Sabrina – Nick Drnaso (2018)

Por Daniel Medina

La novela gráfica Sabrina, de Nick Drnaso, se convirtió en el foco de atención de todos los lectores no asiduos consumidores de historietas, comic, manga, cuando se anunciaron en 2018 los nominados a THE MAN BOOKER PRIZE 2018  (Es como el Premio Pulitzer de Inglaterra) y por primera vez había entre los nominados una novela gráfica. 

No ganó, pero los cimbronazos que causó esa nominación aún se sienten. El libro tuvo un gran espaldarazo de Zadie Smith, quien sin tapujos dijo que Sabrina fue el mejor libro que leyó, en cualquier formato. El libro que mejor capta o retrata la realidad actual. 

Sinteticemos la trama: una mujer desaparece y eso repercute en quienes la conocían: en su hermana y en su novio Teddy, de manera directa, y en Calvin, excompañero de colegio de Teddy (quizá ex amigo), quien lo recibe en su casa porque Teddy no puede superar el golpe psicológico que significa que la mujer que ama haya desaparecido. 

Cuando aparece un video en el que un completo extraño mata a Sabrina y además sube la escena a Youtube, las ondas de la tragedia llegan a los protagonistas en varias oleadas. La noticia de esa muerte es solo el primer golpe, quizá no el más fuerte: los protagonistas deben soportar las opiniones en las redes sociales, los discursos conspiranoicos que ponen en duda desde la muerte y el rol de cada uno de ellos. En la era de la posverdad, todo puede ser puesto en duda, incluso lo que sienten. No hay espacio para un duelo normal.

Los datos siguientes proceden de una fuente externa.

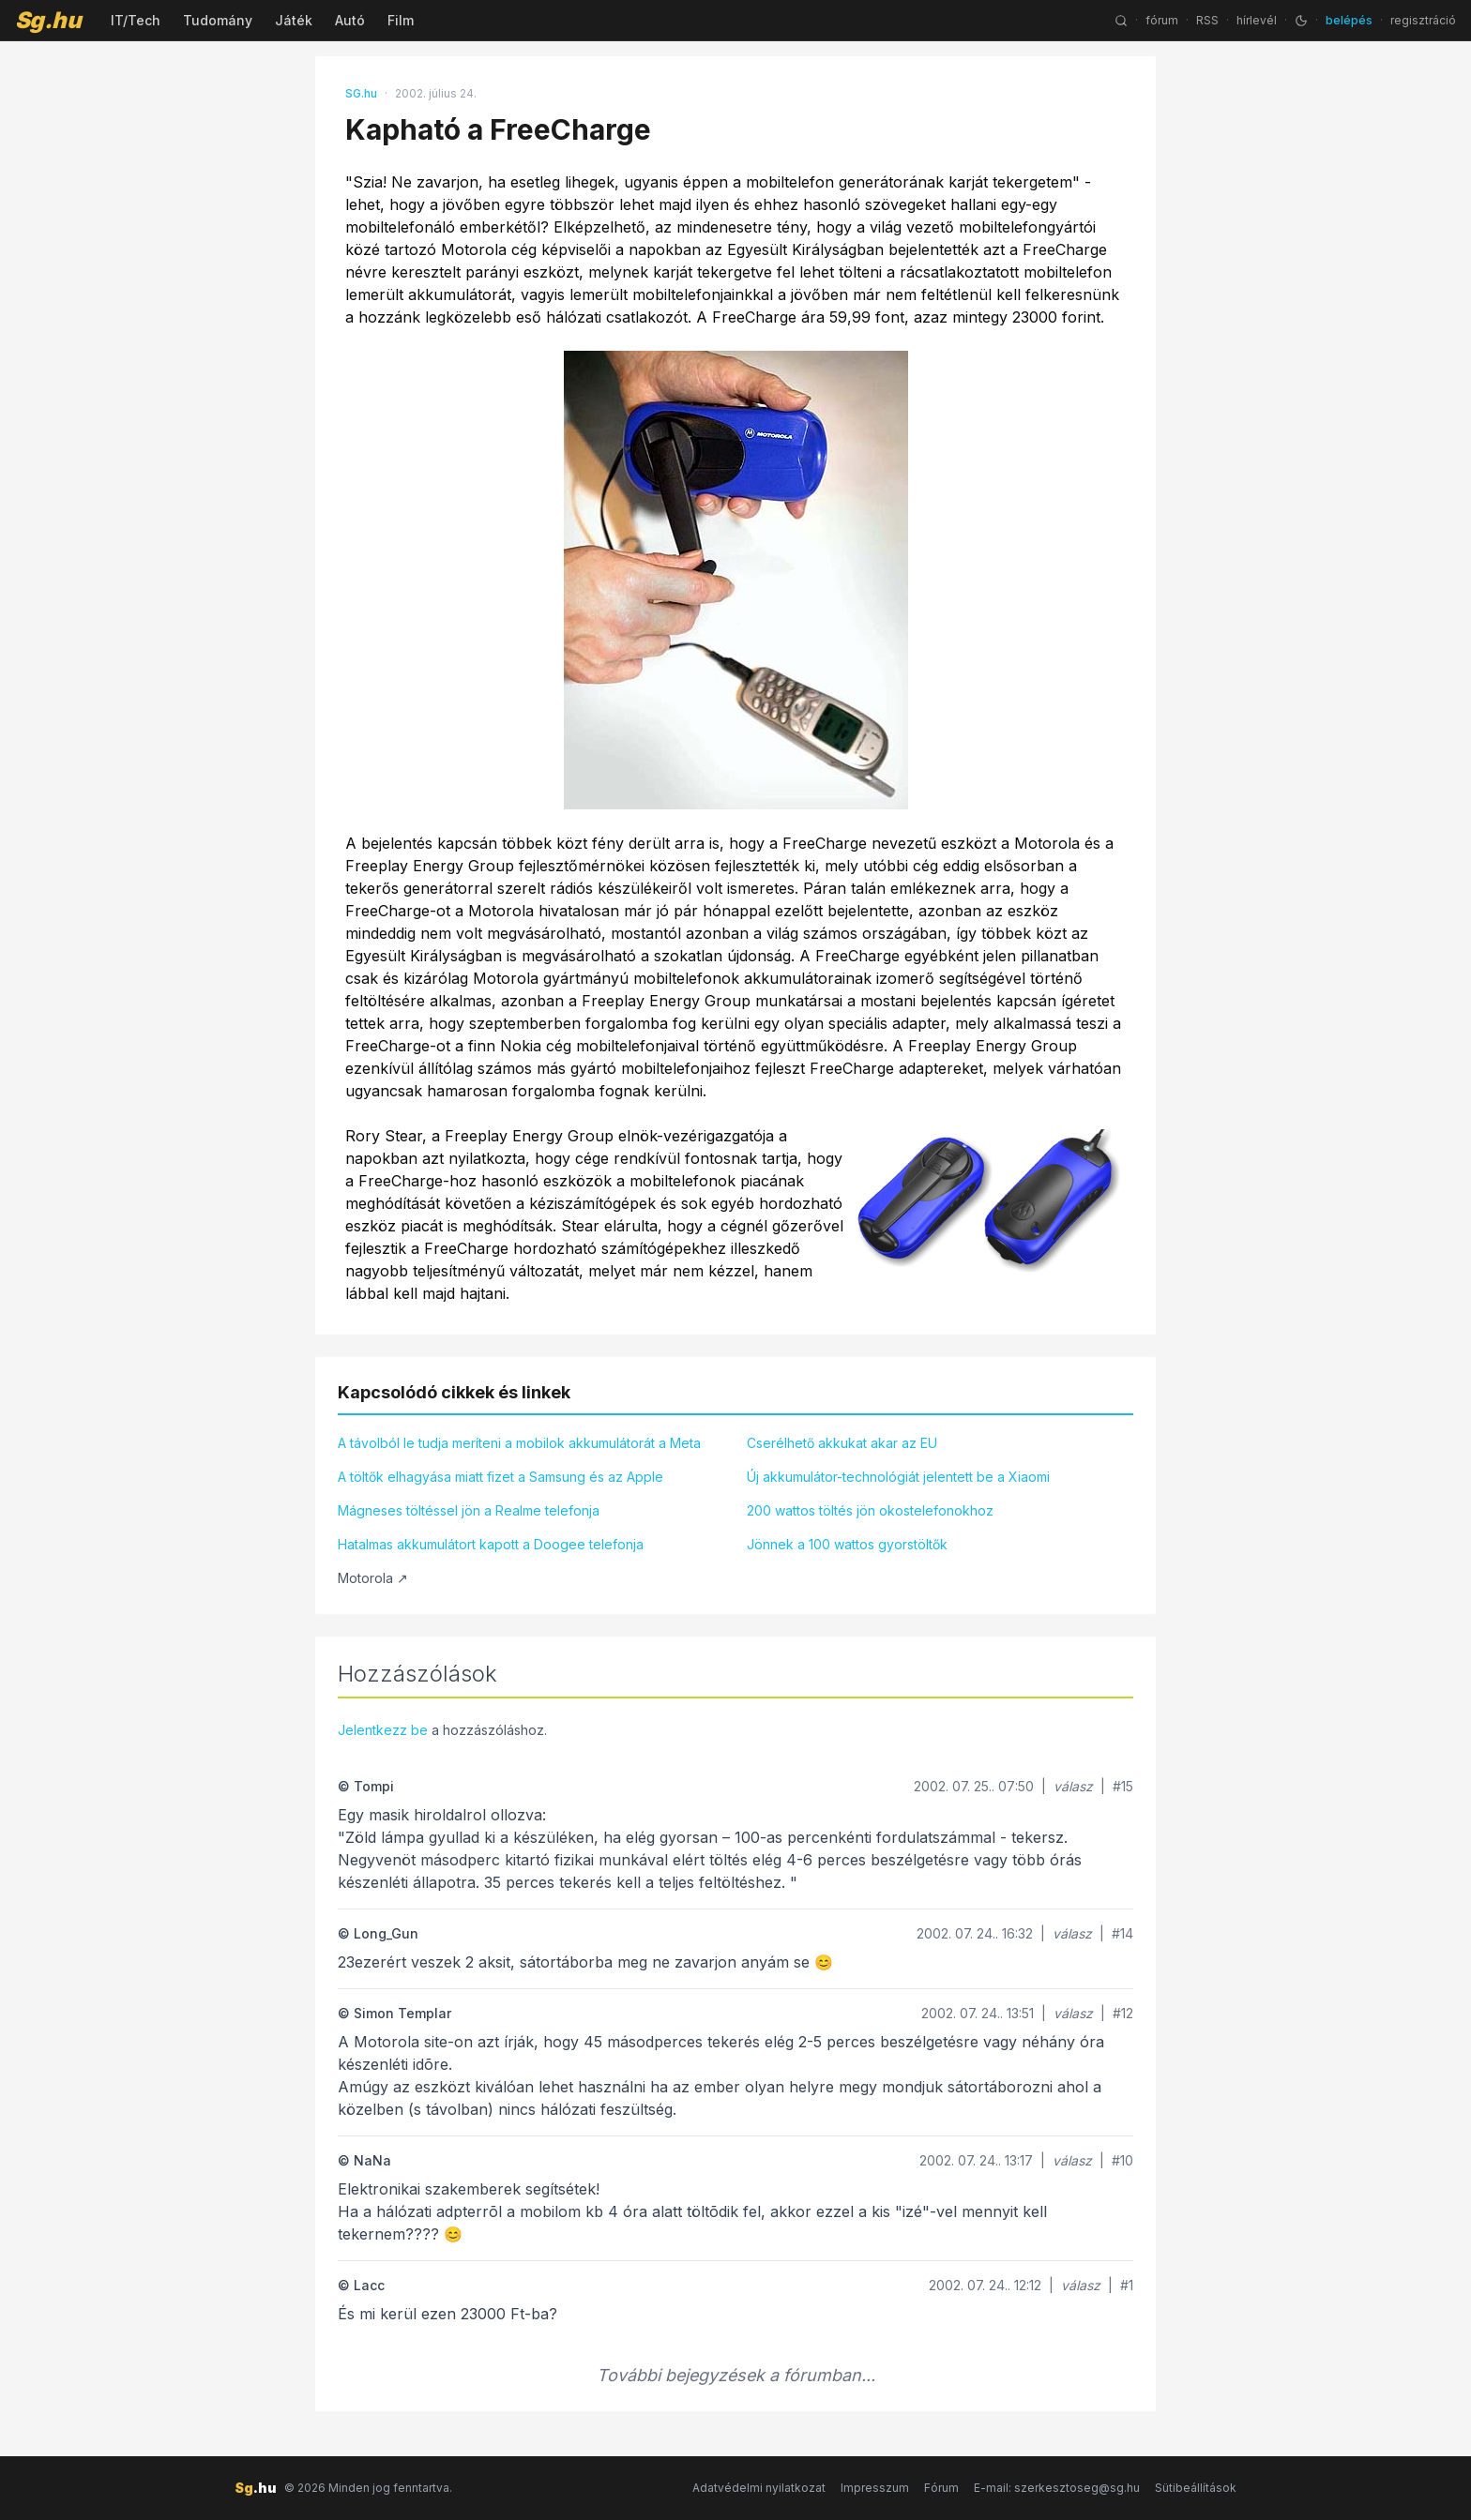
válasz (1073, 1786)
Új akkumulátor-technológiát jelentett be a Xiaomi (898, 1477)
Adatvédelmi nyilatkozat (759, 2488)
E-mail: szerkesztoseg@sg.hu (1057, 2488)
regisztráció (1423, 20)
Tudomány (217, 20)
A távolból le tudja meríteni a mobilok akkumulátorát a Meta (519, 1443)
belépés (1349, 20)
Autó (350, 20)
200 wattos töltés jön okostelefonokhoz (870, 1510)
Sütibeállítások (1195, 2488)
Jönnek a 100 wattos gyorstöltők (847, 1544)
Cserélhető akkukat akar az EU (842, 1443)
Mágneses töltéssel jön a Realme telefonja (468, 1510)
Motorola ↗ (373, 1578)
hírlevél (1256, 20)
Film (400, 20)
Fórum (941, 2488)
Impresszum (875, 2488)
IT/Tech (135, 20)
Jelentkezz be (383, 1730)
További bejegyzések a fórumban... (736, 2375)
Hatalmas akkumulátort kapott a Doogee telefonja (491, 1544)
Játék (293, 20)
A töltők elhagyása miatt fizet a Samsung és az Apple (500, 1477)
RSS (1207, 20)
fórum (1161, 20)
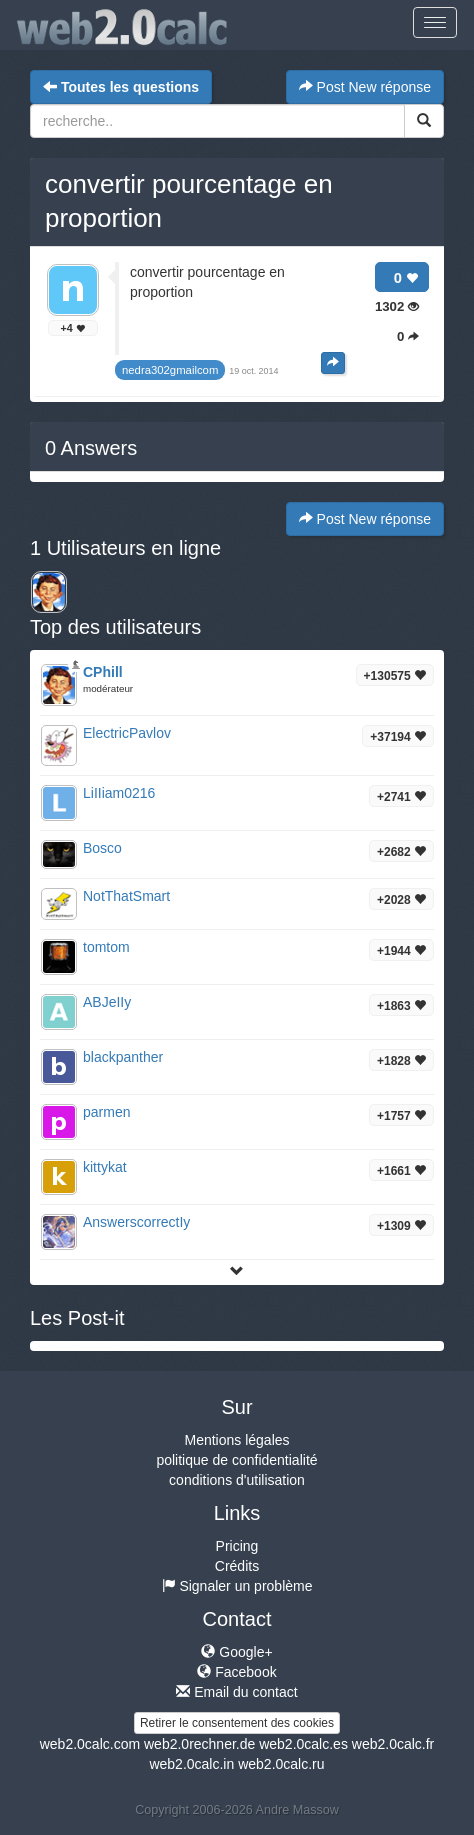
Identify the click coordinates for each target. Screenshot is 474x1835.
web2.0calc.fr (393, 1744)
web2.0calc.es (303, 1744)
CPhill (103, 672)
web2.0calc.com (90, 1744)
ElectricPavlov (127, 733)
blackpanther (123, 1057)
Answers (91, 448)
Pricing (237, 1546)
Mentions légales (236, 1440)
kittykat (105, 1167)
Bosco (102, 848)
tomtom (106, 947)
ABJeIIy (107, 1002)
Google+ (236, 1652)
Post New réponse (365, 87)
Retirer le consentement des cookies (237, 1723)
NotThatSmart (126, 896)
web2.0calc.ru (281, 1764)
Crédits (237, 1566)
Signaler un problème (237, 1586)
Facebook (236, 1672)
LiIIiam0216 (119, 793)
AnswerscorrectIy (136, 1222)
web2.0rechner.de (199, 1744)
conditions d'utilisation (237, 1480)
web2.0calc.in (191, 1764)
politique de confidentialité (236, 1460)
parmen (106, 1112)
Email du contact (236, 1692)
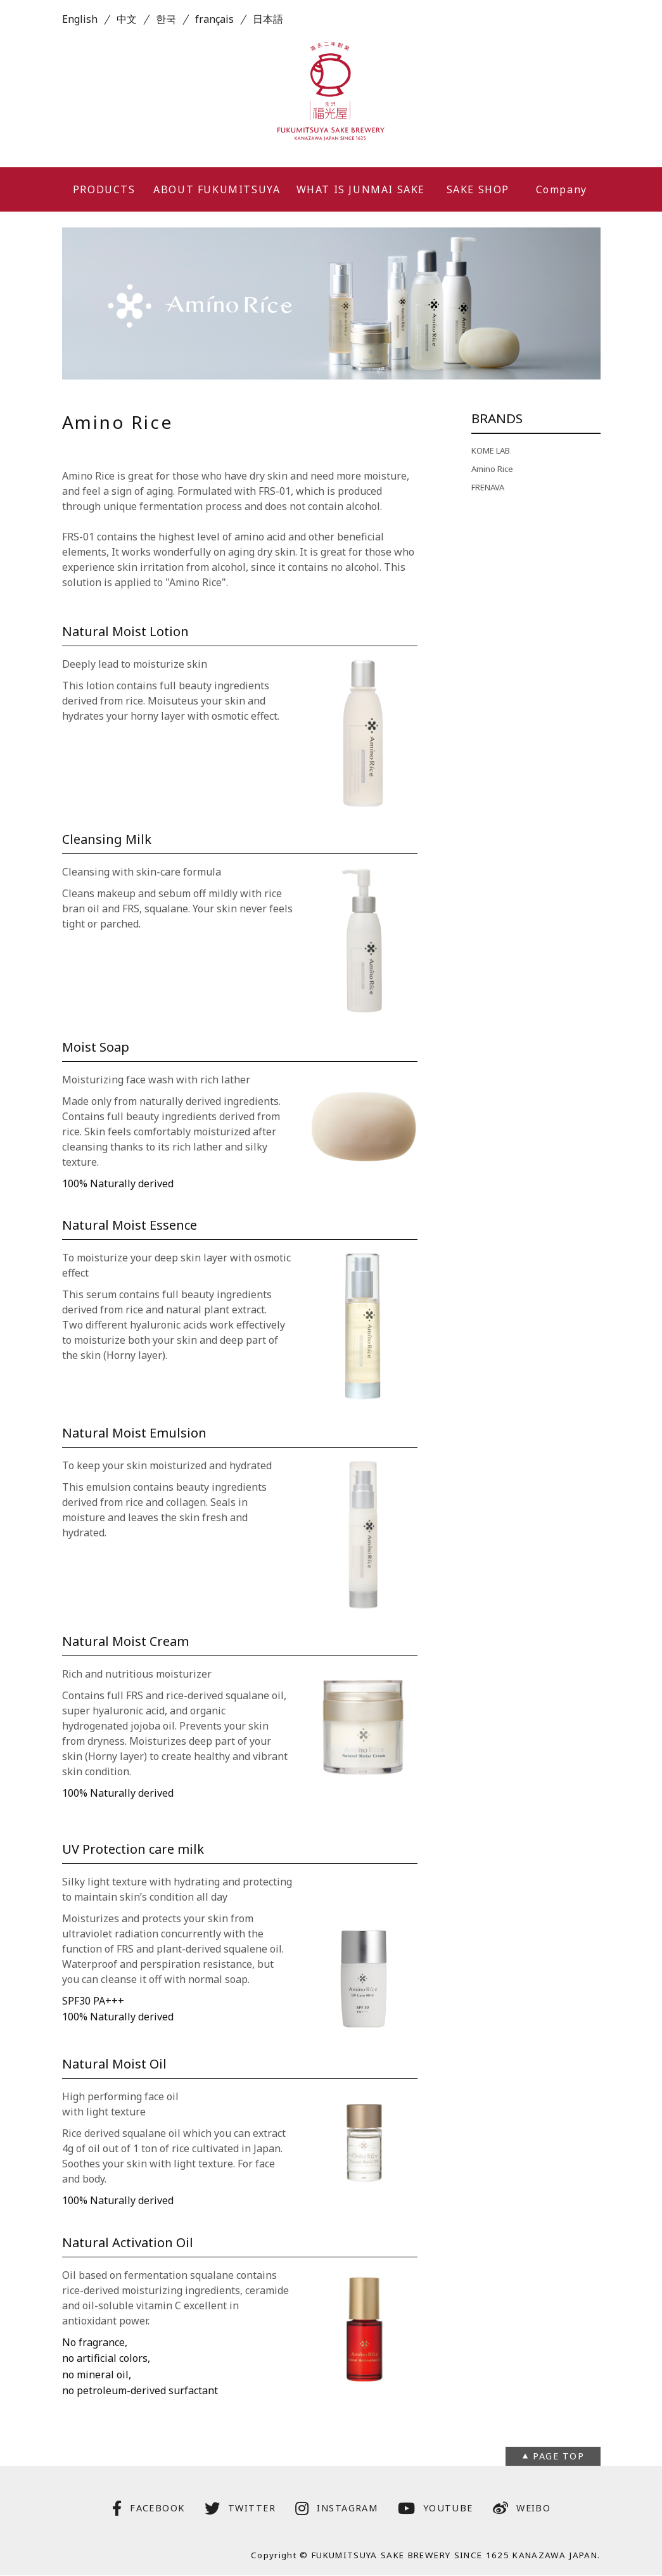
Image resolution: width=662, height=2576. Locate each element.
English (80, 19)
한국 (166, 19)
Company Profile (561, 197)
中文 (127, 19)
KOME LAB (490, 450)
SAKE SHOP (478, 189)
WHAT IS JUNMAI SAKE (360, 189)
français (214, 19)
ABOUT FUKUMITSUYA (216, 189)
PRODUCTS (104, 189)
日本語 (268, 19)
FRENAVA (487, 487)
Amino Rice (492, 469)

La novela también transmite a la perfección la soledad de los personajes. Tienen problemas para comunicarse, las conversaciones son fallidas y siempre caen en el silencio. No pueden poner en palabra el dolor que llevan adentro y esos silencios potencian la tensión. Todos los personajes están al borde de colapsar mentalmente. No es casualidad que se desplomen en posiciones fetales, porque no saben qué más deben hacer.

Y todo parece precario, casi inhumano: las casas son no lugares, las heladeras están vacías y las frutas sobre una mesa son de plástico: la realidad es parte de esa posverdad. 

Los vacíos en las viñetas recuerdan el inicio de Alien, las tomas de los pasillos de esa nave espacial, gigantes, oscuros, donde algo siniestro podía ocurrir en cualquier momento. Así se refleja el silencio en el espacio: los vacíos. 

En compensación, las palabras de quienes se han convertido en opinólogos de esta tragedia llenan páginas: viñetas completas de palabras sobre teorías, cada una más absurda, sobre qué es lo que pasó con Sabrina. 

Al final del libro uno siente una gran necesidad de abrazar a los personajes. De decirles que todo va a estar bien, mientras ellos continúan intentando aparentar que tienen el control de sus vidas.

Todos sabemos lo que es ocultar el pánico ante tanta incertidumbre.